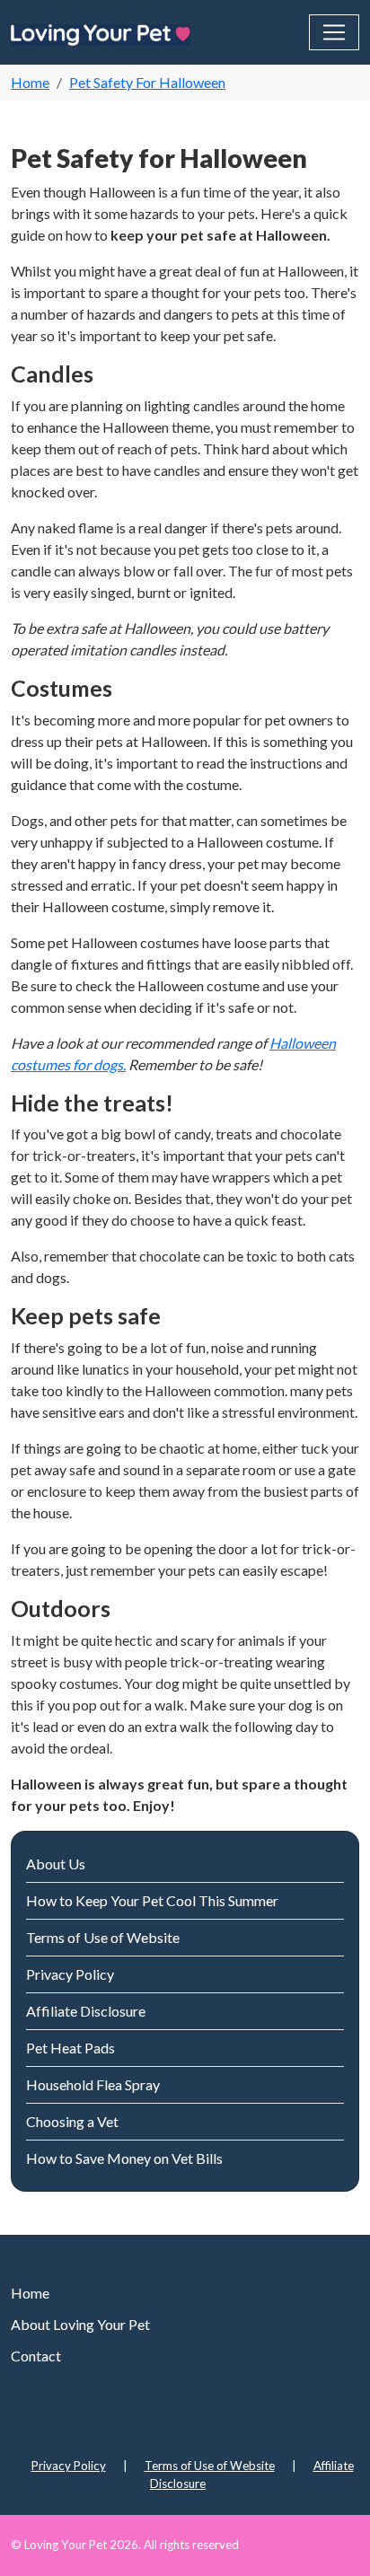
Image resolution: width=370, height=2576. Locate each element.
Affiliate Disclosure (85, 2010)
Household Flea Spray (93, 2084)
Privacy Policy (70, 1974)
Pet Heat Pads (70, 2047)
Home (30, 2292)
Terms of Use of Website (103, 1937)
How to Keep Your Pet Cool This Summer (152, 1900)
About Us (55, 1863)
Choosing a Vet (72, 2121)
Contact (36, 2355)
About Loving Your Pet (80, 2324)
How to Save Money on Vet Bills (124, 2158)
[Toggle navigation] (334, 32)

_Instructions to follow_: Look through the data and show every line containing "Your".

_Exercise solution_:
How to Keep Your Pet Cool This Summer (152, 1900)
About Loving Your Pet (80, 2324)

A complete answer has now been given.